A hallucinated RPC function name is more disruptive than a hallucinated table name: Supabase .rpc() calls to non-existent functions return a PostgREST 404 error immediately rather than an empty result set, causing hard failures in dashboards, analytics, and any server action that delegates business logic to the database. This is a reference-integrity gap (OWASP A08) specific to Supabase projects where the AI correctly patterns the .rpc() call but invents the function name. Unlike missing tables, there is no partial fallback — the entire call fails, and the error message (function get_dashboard_data() does not exist) requires knowing to look in migration SQL to diagnose.
Critical because RPC calls to non-existent functions fail with an immediate 404 error — there is no silent fallback, and every caller of that code path is broken at runtime.
Verify the function name against your migration SQL, then either fix the call to match an existing function or create the missing function in a new migration.
-- supabase/migrations/042_add_dashboard_rpc.sql
CREATE OR REPLACE FUNCTION public.get_dashboard_data(p_user_id UUID)

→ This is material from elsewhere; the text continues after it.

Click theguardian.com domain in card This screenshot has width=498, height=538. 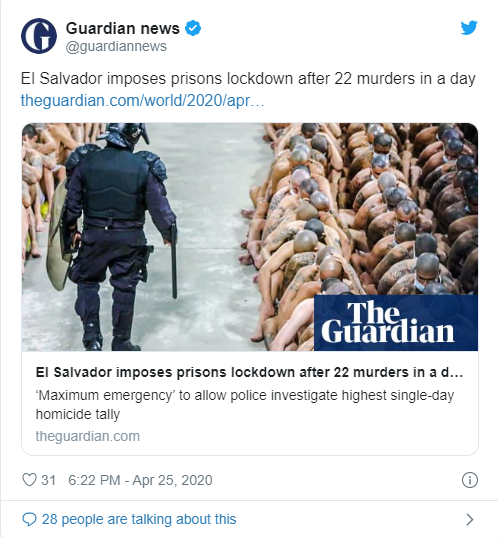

RETURNS TABLE (metric TEXT, value BIGINT) AS $$
BEGIN
RETURN QUERY
SELECT 'submissions'::TEXT, COUNT(*)::BIGINT
FROM submissions
WHERE user_id = p_user_id;
END;
$$ LANGUAGE plpgsql SECURITY DEFINER;
Apply with supabase db push. The function name in .rpc('get_dashboard_data') must match the CREATE FUNCTION public.get_dashboard_data name exactly — Supabase strips the public. prefix in RPC calls. Run supabase gen types typescript after adding the function to get type-checked RPC argument validation.
ID: ai-slop-hallucinations.data-references.db-rpc-functions-exist
Severity: critical
What to look for: Walk source files for .rpc('function_name', ...) and .rpc("function_name", ...) calls on the Supabase client. Extract the function name string literal from the first argument. Then verify each function name exists in KNOWN_FUNCTIONS (built from migration SQL in step 8 — all CREATE [OR REPLACE] FUNCTION [public.]function_name(...) statements, with public. prefix stripped). Count all .rpc() calls inspected, total resolved, total unresolved.
Pass criteria: 100% of .rpc() function name arguments resolve to a function defined in migration SQL. Report: "X .rpc() calls inspected, Y resolved, 0 unresolved."
Fail criteria: At least 1 .rpc() call references a function not defined in the migration files.
Do NOT pass when: The function name is dynamically computed (.rpc(fnName) where fnName is a variable) — flag as "dynamic RPC name" with detail.
Skip (N/A) when: No @supabase/supabase-js in dependencies, OR no .rpc() calls found in source files, OR no migration files exist in supabase/migrations/.
Report even on pass: Report the count. Example: "3 .rpc() calls inspected, 3 resolved against 24 functions defined in migrations (100%)."
Detail on fail: "1 unresolved RPC reference: supabase.rpc('get_dashboard_data') in src/lib/analytics.ts — function 'get_dashboard_data' not found in supabase/migrations/. Available functions: get_segment_scores, get_total_issues_caught, increment_scrab_plays, ..."
Remediation: A hallucinated RPC function name causes Supabase to return a 404 error at runtime. Unlike table references (which may return empty data), RPC calls to non-existent functions fail loudly. Fix the function name to match a defined function, or create the missing function in a new migration:
-- supabase/migrations/042_add_dashboard_rpc.sql
CREATE OR REPLACE FUNCTION public.get_dashboard_data(p_user_id UUID)
RETURNS TABLE (/* ... */) AS $$
BEGIN
-- implementation
END;
$$ LANGUAGE plpgsql SECURITY DEFINER;
Run supabase db push to apply the migration, then verify the RPC works with supabase functions invoke.